Recent developments in millimeter wave wireless technology, from 5G to 5G+ and beyond, are likely to help further improve this technology, providing higher-resolution images through order-of-magnitude wider bandwidth. The wireless technology will also speed data processing times because it greatly reduces latency, the time between transmitting and receiving data.

My laboratory is developing fast methods to remotely characterize the electrical characteristics of walls, which help in calibrating the radar waves and optimize the antennas to make the waves more easily pass through the wall and essentially make the wall transparent to the waves. We are also developing the software and hardware system to carry out the radar systems’ big data analyses in near real-time.

On the left, a laboratory set up showing a cinderblock wall and a foil-covered cardboard silhouette of a person, and, on the right, a radar image showing a corresponding silhouette in a three-dimensional space
This laboratory wall-penetrating radar provides more detail than today’s commercial systems. Aly Fathy

Better electronics promise portable radars

Radar systems at the low frequencies usually required to see through walls are bulky due to the large size of the antenna. The wavelength of electromagnetic signals corresponds to the size of the antenna. Scientists have been pushing see-through-wall radar technology to higher frequencies in order to build smaller and more portable systems.

Activities ▸
A) Answer these questions using the passage on see-through-wall radar:
(i) How does the passage define latency?
(ii) What two objects appear in the laboratory setup shown on the left?
(iii) Why are radar systems at low frequencies bulky?
B) Extend the passage on see-through-wall radar, picking up after its final sentence.

[Excerpts from a dataset]
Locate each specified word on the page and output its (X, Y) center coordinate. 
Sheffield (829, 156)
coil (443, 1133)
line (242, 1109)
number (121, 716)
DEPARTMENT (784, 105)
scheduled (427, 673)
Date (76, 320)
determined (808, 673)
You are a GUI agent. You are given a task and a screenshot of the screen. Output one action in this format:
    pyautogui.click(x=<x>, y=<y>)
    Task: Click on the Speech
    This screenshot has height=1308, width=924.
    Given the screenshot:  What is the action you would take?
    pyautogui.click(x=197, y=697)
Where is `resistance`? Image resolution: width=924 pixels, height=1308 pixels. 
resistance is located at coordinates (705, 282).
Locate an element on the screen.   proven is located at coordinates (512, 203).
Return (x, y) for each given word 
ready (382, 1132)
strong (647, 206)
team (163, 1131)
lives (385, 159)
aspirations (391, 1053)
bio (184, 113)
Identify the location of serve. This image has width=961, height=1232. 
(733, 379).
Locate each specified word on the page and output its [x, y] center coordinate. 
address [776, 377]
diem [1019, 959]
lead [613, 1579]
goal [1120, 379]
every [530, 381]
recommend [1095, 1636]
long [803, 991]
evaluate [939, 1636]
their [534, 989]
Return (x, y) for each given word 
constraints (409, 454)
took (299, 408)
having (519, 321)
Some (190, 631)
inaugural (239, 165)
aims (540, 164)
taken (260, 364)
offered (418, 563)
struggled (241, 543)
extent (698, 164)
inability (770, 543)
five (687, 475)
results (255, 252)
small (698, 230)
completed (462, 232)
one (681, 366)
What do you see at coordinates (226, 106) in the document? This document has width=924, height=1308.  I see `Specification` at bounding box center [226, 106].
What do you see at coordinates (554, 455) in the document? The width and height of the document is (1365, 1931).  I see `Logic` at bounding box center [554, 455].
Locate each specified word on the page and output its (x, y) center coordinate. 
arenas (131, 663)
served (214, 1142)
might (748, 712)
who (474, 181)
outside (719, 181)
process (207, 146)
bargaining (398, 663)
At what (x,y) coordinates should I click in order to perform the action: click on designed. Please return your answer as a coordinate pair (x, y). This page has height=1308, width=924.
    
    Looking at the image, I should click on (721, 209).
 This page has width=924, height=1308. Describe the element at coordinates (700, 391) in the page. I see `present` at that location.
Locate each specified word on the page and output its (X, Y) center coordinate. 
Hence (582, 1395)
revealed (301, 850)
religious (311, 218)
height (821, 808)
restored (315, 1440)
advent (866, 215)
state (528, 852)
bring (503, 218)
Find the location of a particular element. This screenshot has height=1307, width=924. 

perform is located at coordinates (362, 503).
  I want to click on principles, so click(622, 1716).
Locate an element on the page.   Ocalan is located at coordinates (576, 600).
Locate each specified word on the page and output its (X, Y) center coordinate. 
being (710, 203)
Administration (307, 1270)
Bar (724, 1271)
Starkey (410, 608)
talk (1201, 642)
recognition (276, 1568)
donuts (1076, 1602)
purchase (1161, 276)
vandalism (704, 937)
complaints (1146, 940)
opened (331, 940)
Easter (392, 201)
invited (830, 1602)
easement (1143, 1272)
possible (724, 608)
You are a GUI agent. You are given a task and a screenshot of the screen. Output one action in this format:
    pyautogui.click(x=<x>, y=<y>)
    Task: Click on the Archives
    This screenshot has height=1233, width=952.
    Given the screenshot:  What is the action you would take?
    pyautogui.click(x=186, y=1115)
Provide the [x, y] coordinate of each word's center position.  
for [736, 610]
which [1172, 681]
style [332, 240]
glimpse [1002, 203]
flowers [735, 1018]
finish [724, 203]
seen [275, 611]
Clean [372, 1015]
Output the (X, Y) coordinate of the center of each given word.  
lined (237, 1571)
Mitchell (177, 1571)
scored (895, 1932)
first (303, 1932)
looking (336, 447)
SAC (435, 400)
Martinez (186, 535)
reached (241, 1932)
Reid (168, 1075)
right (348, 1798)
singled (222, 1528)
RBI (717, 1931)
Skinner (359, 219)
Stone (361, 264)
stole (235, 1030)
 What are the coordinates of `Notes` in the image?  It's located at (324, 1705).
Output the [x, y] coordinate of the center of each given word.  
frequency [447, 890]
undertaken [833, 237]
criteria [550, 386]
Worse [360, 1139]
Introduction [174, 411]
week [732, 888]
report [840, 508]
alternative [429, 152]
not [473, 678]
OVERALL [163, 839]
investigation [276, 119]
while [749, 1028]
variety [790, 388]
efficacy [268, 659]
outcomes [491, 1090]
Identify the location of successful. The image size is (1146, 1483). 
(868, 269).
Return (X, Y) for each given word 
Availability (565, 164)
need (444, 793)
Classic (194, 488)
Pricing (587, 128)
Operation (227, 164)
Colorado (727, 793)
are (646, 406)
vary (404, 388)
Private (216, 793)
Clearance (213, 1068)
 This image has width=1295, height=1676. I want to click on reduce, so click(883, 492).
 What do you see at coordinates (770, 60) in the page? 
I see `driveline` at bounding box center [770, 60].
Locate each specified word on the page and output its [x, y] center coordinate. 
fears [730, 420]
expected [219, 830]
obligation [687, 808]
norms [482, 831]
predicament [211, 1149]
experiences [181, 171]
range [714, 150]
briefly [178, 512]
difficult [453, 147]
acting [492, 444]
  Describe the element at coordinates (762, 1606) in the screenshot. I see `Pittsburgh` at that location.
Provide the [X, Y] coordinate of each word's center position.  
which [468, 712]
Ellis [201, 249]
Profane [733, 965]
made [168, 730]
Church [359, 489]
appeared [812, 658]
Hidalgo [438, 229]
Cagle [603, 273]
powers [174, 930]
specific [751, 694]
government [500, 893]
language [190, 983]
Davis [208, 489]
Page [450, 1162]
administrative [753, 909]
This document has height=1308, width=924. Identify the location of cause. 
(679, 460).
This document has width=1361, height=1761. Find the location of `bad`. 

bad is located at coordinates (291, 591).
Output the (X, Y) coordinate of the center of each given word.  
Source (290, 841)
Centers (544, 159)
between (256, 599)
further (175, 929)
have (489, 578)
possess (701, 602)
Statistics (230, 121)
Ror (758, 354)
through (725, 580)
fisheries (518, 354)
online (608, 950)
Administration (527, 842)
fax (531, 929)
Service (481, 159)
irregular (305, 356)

Outputs for the tasks ▸
A)
(i) The time between transmitting and receiving data.
(ii) A cinderblock wall and a foil-covered cardboard silhouette of a person.
(iii) Because of the large size of the antenna.

B)
In addition to providing a tool for emergency services, law enforcement and the military, the technology could also be used to monitor the elderly and read vital signs of patients with infectious diseases like COVID-19 from outside a hospital room.

One indication of see-through-wall radar’s potential is the U.S. Army’s interest. They’re looking for technology that can create three-dimensional maps of buildings and their occupants in almost real-time. They are even looking for see-through-wall radar that can create images of people’s faces that are accurate enough for facial recognition systems to identify the people behind the wall.

Whether or not researchers can develop see-through-wall radar that’s sensitive enough to distinguish people by their faces, the technology is likely to move well beyond blobs on a screen to give first responders something like superhuman powers.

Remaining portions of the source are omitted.